Shades of Pocahontas, by Bruce Corbett



Copyright  2005  Bruce Corbett


Smashwords Edition






For me, there are few better escapes from the stress of work and life in general than my pen - okay, actually my word processor. For a few hours at a time I escape into the past or the future. I have written several novels set in the future, and an entire historical series. I have only ever written one story set in the present. When an idea lurches out of my sub-conscious, my eyes glaze over and I shamefully ignore my loving family. For a few hours, reality only intrudes gently and the pressures of work are far away.



Some nights I would camp out on the southern shore and gaze north toward the city across the river. I could see the glowing lights even from that distance. They lit up the sky so that there was a glow that partly obscured the stars. It always seemed incredible that the city folk had so much power to burn that they could do that.

Sometimes I even saw a jump-jet descend from the heavens. I would see great towers of flame supporting it as it gently dropped below my horizon. I was awed. I know the theory of how planes fly, but it always struck me as incredible that such a big piece of metal could land as lightly as a feather. I often lay on the beach and dreamed that someday I might actually fly in one of those giant metal birds.

It was safe enough to cross the river, although I was always nervous when I was out on its open waters. I felt helpless and vulnerable; my canoe paddle against all the advanced technology the mysterious city folk could conjure up.

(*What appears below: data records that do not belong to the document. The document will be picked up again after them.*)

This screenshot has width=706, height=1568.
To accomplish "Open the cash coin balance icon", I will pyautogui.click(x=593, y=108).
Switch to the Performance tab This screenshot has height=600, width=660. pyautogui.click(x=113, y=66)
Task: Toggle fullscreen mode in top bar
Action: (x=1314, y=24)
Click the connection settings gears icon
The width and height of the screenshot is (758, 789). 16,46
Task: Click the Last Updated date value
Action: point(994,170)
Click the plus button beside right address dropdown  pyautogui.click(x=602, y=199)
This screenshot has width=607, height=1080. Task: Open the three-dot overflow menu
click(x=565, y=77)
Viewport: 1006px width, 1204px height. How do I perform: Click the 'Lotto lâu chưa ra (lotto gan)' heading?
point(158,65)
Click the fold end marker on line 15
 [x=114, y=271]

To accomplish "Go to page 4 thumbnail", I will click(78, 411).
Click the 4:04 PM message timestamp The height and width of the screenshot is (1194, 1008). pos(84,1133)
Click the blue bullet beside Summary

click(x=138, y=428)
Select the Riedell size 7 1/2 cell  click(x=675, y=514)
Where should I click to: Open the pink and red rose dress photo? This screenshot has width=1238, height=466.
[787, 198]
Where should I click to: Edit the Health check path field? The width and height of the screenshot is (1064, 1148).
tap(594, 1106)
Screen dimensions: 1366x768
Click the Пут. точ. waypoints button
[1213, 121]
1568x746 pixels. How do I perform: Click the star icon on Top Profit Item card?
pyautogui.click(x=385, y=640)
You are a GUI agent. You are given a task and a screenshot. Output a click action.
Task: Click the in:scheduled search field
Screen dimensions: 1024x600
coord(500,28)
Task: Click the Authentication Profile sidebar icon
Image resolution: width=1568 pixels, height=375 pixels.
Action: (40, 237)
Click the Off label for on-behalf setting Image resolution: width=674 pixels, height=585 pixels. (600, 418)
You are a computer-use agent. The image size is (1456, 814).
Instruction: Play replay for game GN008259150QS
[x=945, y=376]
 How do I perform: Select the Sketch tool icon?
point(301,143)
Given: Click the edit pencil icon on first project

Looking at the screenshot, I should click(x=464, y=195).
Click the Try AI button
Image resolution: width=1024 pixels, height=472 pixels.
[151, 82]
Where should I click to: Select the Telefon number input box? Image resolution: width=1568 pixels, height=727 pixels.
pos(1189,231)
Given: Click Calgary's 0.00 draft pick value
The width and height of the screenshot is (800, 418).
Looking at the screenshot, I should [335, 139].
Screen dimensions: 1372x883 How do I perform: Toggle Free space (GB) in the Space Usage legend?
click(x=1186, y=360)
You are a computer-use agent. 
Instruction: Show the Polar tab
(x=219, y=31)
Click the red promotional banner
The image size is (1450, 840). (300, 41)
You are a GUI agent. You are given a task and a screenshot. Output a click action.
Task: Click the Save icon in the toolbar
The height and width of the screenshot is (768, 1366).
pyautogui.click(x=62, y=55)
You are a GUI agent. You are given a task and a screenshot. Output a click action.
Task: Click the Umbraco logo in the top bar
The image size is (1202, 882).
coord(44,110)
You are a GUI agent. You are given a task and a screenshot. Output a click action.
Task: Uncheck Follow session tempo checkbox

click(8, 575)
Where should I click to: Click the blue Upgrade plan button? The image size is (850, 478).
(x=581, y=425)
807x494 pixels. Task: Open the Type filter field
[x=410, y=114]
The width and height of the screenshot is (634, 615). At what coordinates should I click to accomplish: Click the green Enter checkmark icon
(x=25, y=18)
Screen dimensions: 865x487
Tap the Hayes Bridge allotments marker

In spite of all their vaunted science and hydroponics, however, the city dwellers apparently still needed to supplement their food supplies. Thus they had need of us 'hewers of wood and drawers of water', whatever that meant. It was a line I took from one of the three precious books that resided splendiferously in our school room. I'm not sure what that means either, but my teacher liked the word a lot.

 The western tip of the island was not fenced against us. A special market had been set up on the ruins of a college where once hundreds of students had studied and partied. The Townies let us land there to sell our fresh produce.

Sometimes they brought their families to gawk at us as we squatted in the dirt and tried to bargain with them. Armed young bucks kept an eye on us, and when we grew too obstreperous, a couple of the thugs would beat the seller unconscious.

Such were the financial constraints of our little market. We had no chance to follow the Townie vehicles back into the City territory however, because just to the east stretched a gate and the first of the barricades that were designed to keep us out of their precious city.

The fence itself was relatively innocuous, being not more than three meters in height and made of wire mesh. The lethal voltage that surged through it was by itself not a serious deterrent to the younger and more adventurous amongst us. A shovel, a long pole, or an overhanging tree easily neutralized its feeble defense.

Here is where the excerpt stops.